Top of Entries shown

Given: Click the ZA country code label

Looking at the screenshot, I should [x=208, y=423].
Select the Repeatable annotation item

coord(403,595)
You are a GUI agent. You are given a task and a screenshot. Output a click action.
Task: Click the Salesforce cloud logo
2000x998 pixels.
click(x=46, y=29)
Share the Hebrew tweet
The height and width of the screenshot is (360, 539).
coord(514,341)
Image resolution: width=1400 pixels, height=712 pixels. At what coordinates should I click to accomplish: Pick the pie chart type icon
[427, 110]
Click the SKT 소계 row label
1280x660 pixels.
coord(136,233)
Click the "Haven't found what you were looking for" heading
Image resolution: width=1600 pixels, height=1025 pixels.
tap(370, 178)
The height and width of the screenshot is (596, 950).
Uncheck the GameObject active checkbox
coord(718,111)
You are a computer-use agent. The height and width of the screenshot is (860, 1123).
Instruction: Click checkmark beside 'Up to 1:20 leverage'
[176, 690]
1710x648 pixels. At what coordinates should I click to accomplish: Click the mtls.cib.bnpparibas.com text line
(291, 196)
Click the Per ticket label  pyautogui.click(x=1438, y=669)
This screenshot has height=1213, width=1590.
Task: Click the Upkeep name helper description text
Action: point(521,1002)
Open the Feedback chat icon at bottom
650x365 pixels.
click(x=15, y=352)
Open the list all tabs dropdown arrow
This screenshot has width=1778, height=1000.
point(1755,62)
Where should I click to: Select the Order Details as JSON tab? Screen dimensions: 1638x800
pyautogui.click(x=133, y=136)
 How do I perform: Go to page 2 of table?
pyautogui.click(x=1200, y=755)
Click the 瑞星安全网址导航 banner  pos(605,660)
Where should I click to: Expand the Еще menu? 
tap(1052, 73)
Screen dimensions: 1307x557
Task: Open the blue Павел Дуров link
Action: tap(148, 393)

Bottom of Entries shown

To do —
Nothing but the lines from the one with "2000x998 pixels." through the final line of the data above should be output, exactly as written.

Solved problem —
2000x998 pixels.
click(x=46, y=29)
Share the Hebrew tweet
The height and width of the screenshot is (360, 539).
coord(514,341)
Image resolution: width=1400 pixels, height=712 pixels. At what coordinates should I click to accomplish: Pick the pie chart type icon
[427, 110]
Click the SKT 소계 row label
1280x660 pixels.
coord(136,233)
Click the "Haven't found what you were looking for" heading
Image resolution: width=1600 pixels, height=1025 pixels.
tap(370, 178)
The height and width of the screenshot is (596, 950).
Uncheck the GameObject active checkbox
coord(718,111)
You are a computer-use agent. The height and width of the screenshot is (860, 1123).
Instruction: Click checkmark beside 'Up to 1:20 leverage'
[176, 690]
1710x648 pixels. At what coordinates should I click to accomplish: Click the mtls.cib.bnpparibas.com text line
(291, 196)
Click the Per ticket label  pyautogui.click(x=1438, y=669)
This screenshot has height=1213, width=1590.
Task: Click the Upkeep name helper description text
Action: point(521,1002)
Open the Feedback chat icon at bottom
650x365 pixels.
click(x=15, y=352)
Open the list all tabs dropdown arrow
This screenshot has width=1778, height=1000.
point(1755,62)
Where should I click to: Select the Order Details as JSON tab? Screen dimensions: 1638x800
pyautogui.click(x=133, y=136)
 How do I perform: Go to page 2 of table?
pyautogui.click(x=1200, y=755)
Click the 瑞星安全网址导航 banner  pos(605,660)
Where should I click to: Expand the Еще menu? 
tap(1052, 73)
Screen dimensions: 1307x557
Task: Open the blue Павел Дуров link
Action: tap(148, 393)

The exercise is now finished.